The relevant sports minister on Monday announced the suspension, until further notice, of Greece’s Superleague football championship, following yet another unfinished game on Sunday evening on PAOK Thessaloniki’s home field, between the former and AEK Athens.
The game was interrupted in the 90th minute when PAOK players, coaches and team officials hounded the referee and linesmen after a goal by the home side was disqualified with a difficult off-side call. Team owner Ivan Savvidis stormed the field with a coterie of beefy body guards and what appeared to be a handgun strapped to his belt.
Sports minister Giorgos Vassiliadis made the announcement after a meeting chaired by PM Alexis Tsipras in Athens.
Asked by reporters if a football “Grexit” was now a possibility, he said “everything is on the table, and each party should assume their responsibility.”

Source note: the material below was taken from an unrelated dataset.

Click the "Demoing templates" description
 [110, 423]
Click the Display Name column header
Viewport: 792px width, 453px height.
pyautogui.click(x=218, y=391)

On Monday, police were searching for Savvidis due to an arrest warrant on a charge of entering a sports competition without authorization, but not on a weapons charge, according to reports.
It remained unclear on Monday whether the Greek-Russian investor has a gun permit for the specific weapon seen on photographs and TV footage, although permission to carry a firearm into a sports venue is considered as very rare to the point of impossible for a private citizen in Greece.
Two weeks ago another derby at the Toumba field, between PAOK and Olympiacos Piraeus, never even started, after a cash register roll hit the opposing side’s coach in the head.